Take a nap, Elon Musk: Twitter counsels Tesla’s CEO on buyout woes

While Tesla shares sank Monday amid growing doubts about Elon Musk’s plan to take the electric carmaker private, the chief executive officer’s Twitter followers focused on the personal aspects of the Wall Street drama: whether he’s sleeping enough and the status of his relationship with indie musician Grimes.

The question of Musk’s downtime was driven by an open letter from Arianna Huffington, founder of HuffPost and author of a recent book on sleep, advising the billionaire entrepreneur that he needs more of it.

The future of Tesla, which is still trying to achieve profitability and grappling with regulatory questions about funding for Musk’s buyout plan, “depends on you coming up with your masterpiece,” Huffington wrote after Musk described working 120-hour weeks to the New York Times and spending his entire 47th birthday at Tesla’s factory. “It doesn’t depend on how many hours you’re awake.”

Tesla, not to mention Musk himself, “would be better off if you regularly built in time to refuel, recharge and reconnect with your exceptional reserves of creativity and your power to innovate,” she said in the missive, published Friday on the website of her Thrive Global business.

Musk — unsurprisingly, given his comments to the Times — demurred, gaining support from social media followers not distracted by media reports about links, or the lack of them, between him and Grimes on Twitter and Instagram.

“I just got home from the factory,” he replied to a tweet from Huffington, noting that Tesla and Ford Motor Co. are the only two U.S. carmakers to have avoided bankruptcy. “You think this is an option. It is not.”


Tesla has been under pressure to attain profitability and generate cash after losing $1.43 billion, or $8.42 a share, so far this year. Musk recently told investors that he expected to reverse the losses in the three months through September and remain profitable afterward.

The buyout plan he proposed in early August, he said, would enable the Palo Alto, Calif.-based company to focus on long-term success without the pressure to meet quarterly earnings targets or the possibility of wild share-price swings due to investors betting against Tesla. Funding had been secured, Musk said on Twitter, for an offer of $420 a share.

JPMorgan Chase analyst Ryan Brinkman, who initially took Musk at his word pending further details, said in a note to clients on Monday that information disclosed since “leads us to believe that funding was not secured for a going-private transaction, nor was there any formal proposal.”

Days after Musk’s initial Twitter posts, the CEO said in a blog post on Tesla’s website that Saudi Arabia’s sovereign wealth fund, which holds a 5 percent stake already, had repeatedly recommended taking the company private and was interested in funding the deal.

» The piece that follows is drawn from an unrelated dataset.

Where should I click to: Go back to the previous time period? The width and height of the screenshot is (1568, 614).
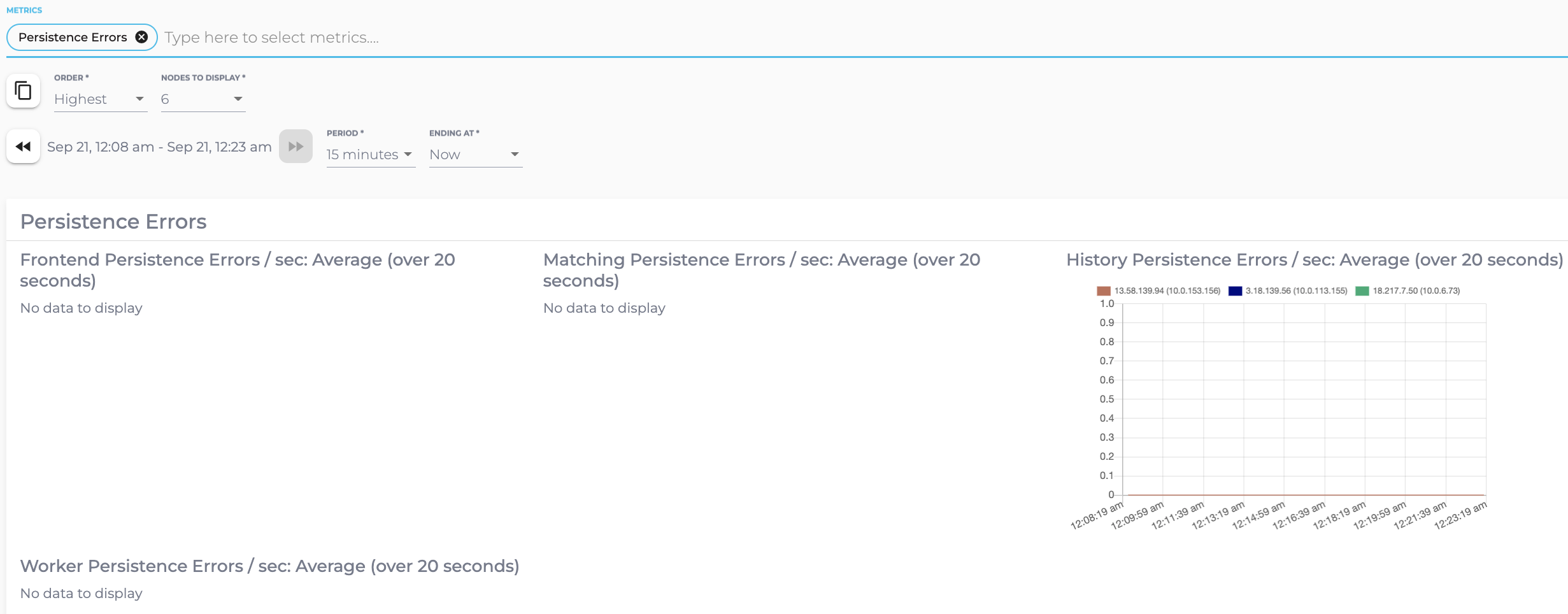coord(24,146)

His understanding from the investor that no other approvals were needed was the basis for his Aug. 7 tweet that funding for the transaction had been secured, Musk said, a comment that the Wall Street Journal reported had drawn the attention of the Securities and Exchange Commission.

The SEC has declined to comment. Corporations making such announcements typically do so via press release, either before or after the New York Stock Exchange’s regular trading hours of 9:30 a.m. to 4 p.m., not on social media. “I felt it was the right and fair thing to do so that all investors had the same information at the same time,” Musk said.

The proposed $420 offer represented a 23 percent premium to Tesla’s Aug. 6 price of $341.99, but it raised eyebrows since the number is also a euphemism for marijuana smoking. Tesla soared 11 percent in the immediate aftermath of Musk’s tweets, reaching $379.57, but has since given up all of those gains and more.

The shares fell another 0.8 percent on Monday to $303.13, as JPMorgan’s Brinkman cut his 12-month price target back to $195.

“Tesla does appear to be exploring a going-private transaction,” he wrote, “but we now believe that such a process appears much less developed than we had earlier presumed.”

Musk has said he’s working with financial advisers, including Goldman Sachs and Silver Lake, and Tesla’s board formed a special committee of independent directors to evaluate the proposal, but emphasized that it had yet to receive a formal offer.

The three-member panel, composed of Brad Buss, Robyn Denholm, and Linda Johnson Rice, will hire a financial adviser if and when an offer is made, the board said in a regulatory filing on Aug. 17.

Such committees are typically formed to avoid conflicts of interest when a company officer is involved in a transaction. Tesla’s committee has the board’s authorization to review and negotiate alternatives to any proposal, and its approval will be required for any deal.

“When Mr. Musk tweeted on Aug. 7 that, ‘Only reason why this is not certain is that it’s contingent on a shareholder vote,’ we had presumed that a formal proposal had been received from another party, that funding had been secured for that formal proposal, and that the board was at least informally supportive of the formal proposal,” Brinkman wrote. His updated interpretation is “that none of these three presumptions are currently the case.”